- PROBLEM DETAILS:
What you need to produce from the material below is an exact transcription of the lines from the one with "Электронная приёмная (100, 472)" through the one with "Blog (19, 2035)", both included, and no other line.
[DATA LISTING — start]
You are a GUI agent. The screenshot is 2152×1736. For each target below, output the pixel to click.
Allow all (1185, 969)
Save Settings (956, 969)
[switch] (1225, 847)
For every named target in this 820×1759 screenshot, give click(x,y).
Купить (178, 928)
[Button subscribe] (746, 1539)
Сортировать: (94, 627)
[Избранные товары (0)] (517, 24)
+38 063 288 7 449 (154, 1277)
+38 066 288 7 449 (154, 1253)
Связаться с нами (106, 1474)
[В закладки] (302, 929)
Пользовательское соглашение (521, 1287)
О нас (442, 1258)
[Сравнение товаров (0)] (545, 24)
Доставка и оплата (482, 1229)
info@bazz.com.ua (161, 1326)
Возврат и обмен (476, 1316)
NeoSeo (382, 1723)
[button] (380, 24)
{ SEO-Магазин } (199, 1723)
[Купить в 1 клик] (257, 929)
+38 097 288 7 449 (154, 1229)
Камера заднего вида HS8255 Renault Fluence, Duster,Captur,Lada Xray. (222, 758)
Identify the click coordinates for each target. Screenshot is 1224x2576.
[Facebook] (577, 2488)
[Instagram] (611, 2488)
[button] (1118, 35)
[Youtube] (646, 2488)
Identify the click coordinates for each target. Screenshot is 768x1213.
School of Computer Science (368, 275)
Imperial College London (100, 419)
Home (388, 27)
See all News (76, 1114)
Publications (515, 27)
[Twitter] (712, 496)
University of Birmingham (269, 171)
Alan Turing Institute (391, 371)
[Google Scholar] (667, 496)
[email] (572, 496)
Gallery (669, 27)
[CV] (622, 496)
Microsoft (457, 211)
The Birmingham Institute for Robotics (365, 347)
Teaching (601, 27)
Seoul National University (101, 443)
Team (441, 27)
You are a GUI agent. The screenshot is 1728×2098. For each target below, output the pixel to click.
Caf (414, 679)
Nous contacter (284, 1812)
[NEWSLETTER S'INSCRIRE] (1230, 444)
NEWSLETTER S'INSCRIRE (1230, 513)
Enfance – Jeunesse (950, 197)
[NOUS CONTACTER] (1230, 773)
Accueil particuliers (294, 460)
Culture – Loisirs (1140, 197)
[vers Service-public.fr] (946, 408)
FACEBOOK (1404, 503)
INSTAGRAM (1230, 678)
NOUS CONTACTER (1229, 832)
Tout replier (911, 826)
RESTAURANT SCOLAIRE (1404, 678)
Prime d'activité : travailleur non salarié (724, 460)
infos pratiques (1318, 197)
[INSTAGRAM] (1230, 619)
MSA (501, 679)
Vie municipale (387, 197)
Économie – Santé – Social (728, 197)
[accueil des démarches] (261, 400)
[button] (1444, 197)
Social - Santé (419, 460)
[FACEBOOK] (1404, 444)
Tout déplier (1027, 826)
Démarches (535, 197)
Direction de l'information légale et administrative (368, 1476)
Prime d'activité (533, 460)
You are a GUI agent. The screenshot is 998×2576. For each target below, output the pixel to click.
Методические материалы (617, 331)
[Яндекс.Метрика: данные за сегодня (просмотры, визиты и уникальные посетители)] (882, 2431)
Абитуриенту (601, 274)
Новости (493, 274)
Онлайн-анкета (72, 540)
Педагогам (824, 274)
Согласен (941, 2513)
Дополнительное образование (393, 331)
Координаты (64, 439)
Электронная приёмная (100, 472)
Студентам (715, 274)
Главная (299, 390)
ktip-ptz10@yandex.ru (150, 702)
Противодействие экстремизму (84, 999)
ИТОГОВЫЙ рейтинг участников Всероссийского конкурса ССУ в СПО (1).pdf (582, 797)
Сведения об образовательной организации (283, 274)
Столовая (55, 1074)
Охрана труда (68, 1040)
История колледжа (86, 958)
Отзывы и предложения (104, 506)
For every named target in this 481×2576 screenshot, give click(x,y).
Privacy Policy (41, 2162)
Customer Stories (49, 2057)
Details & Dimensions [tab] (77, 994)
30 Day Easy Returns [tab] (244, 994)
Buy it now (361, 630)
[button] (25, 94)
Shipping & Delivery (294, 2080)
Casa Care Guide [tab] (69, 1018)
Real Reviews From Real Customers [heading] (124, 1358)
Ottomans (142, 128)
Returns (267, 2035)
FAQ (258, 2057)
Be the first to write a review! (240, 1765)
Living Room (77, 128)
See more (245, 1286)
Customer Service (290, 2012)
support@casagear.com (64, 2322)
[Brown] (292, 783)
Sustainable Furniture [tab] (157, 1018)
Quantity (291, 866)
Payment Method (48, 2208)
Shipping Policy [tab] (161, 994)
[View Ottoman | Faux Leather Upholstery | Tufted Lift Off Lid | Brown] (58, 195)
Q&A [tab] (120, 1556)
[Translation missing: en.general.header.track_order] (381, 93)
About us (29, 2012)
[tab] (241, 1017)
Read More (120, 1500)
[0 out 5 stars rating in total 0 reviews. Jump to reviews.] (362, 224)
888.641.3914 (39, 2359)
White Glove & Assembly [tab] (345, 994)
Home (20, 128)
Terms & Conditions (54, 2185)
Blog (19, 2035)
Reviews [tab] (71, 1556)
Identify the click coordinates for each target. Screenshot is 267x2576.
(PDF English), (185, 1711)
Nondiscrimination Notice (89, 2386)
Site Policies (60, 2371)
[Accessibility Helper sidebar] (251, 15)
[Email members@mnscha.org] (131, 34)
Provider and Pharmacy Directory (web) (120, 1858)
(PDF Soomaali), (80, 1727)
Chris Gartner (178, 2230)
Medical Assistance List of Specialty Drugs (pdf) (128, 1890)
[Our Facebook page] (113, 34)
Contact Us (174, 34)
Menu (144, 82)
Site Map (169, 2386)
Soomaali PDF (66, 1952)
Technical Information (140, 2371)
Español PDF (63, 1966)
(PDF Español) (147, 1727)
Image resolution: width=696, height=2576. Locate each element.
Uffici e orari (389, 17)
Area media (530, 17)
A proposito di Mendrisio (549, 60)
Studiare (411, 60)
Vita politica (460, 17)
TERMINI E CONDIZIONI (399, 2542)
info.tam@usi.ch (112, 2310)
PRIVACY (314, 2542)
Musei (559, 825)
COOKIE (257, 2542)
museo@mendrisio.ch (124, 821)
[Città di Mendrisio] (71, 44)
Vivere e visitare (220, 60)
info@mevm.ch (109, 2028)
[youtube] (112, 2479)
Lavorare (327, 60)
[DATA LISTING — finish]
- OUTPUT FOR THIS EXERCISE:
Электронная приёмная (100, 472)
Студентам (715, 274)
Главная (299, 390)
ktip-ptz10@yandex.ru (150, 702)
Противодействие экстремизму (84, 999)
ИТОГОВЫЙ рейтинг участников Всероссийского конкурса ССУ в СПО (1).pdf (582, 797)
Сведения об образовательной организации (283, 274)
Столовая (55, 1074)
Охрана труда (68, 1040)
История колледжа (86, 958)
Отзывы и предложения (104, 506)
For every named target in this 481×2576 screenshot, give click(x,y).
Privacy Policy (41, 2162)
Customer Stories (49, 2057)
Details & Dimensions [tab] (77, 994)
30 Day Easy Returns [tab] (244, 994)
Buy it now (361, 630)
[button] (25, 94)
Shipping & Delivery (294, 2080)
Casa Care Guide [tab] (69, 1018)
Real Reviews From Real Customers [heading] (124, 1358)
Ottomans (142, 128)
Returns (267, 2035)
FAQ (258, 2057)
Be the first to write a review! (240, 1765)
Living Room (77, 128)
See more (245, 1286)
Customer Service (290, 2012)
support@casagear.com (64, 2322)
[Brown] (292, 783)
Sustainable Furniture [tab] (157, 1018)
Quantity (291, 866)
Payment Method (48, 2208)
Shipping Policy [tab] (161, 994)
[View Ottoman | Faux Leather Upholstery | Tufted Lift Off Lid | Brown] (58, 195)
Q&A [tab] (120, 1556)
[Translation missing: en.general.header.track_order] (381, 93)
About us (29, 2012)
[tab] (241, 1017)
Read More (120, 1500)
[0 out 5 stars rating in total 0 reviews. Jump to reviews.] (362, 224)
888.641.3914 (39, 2359)
White Glove & Assembly [tab] (345, 994)
Home (20, 128)
Terms & Conditions (54, 2185)
Blog (19, 2035)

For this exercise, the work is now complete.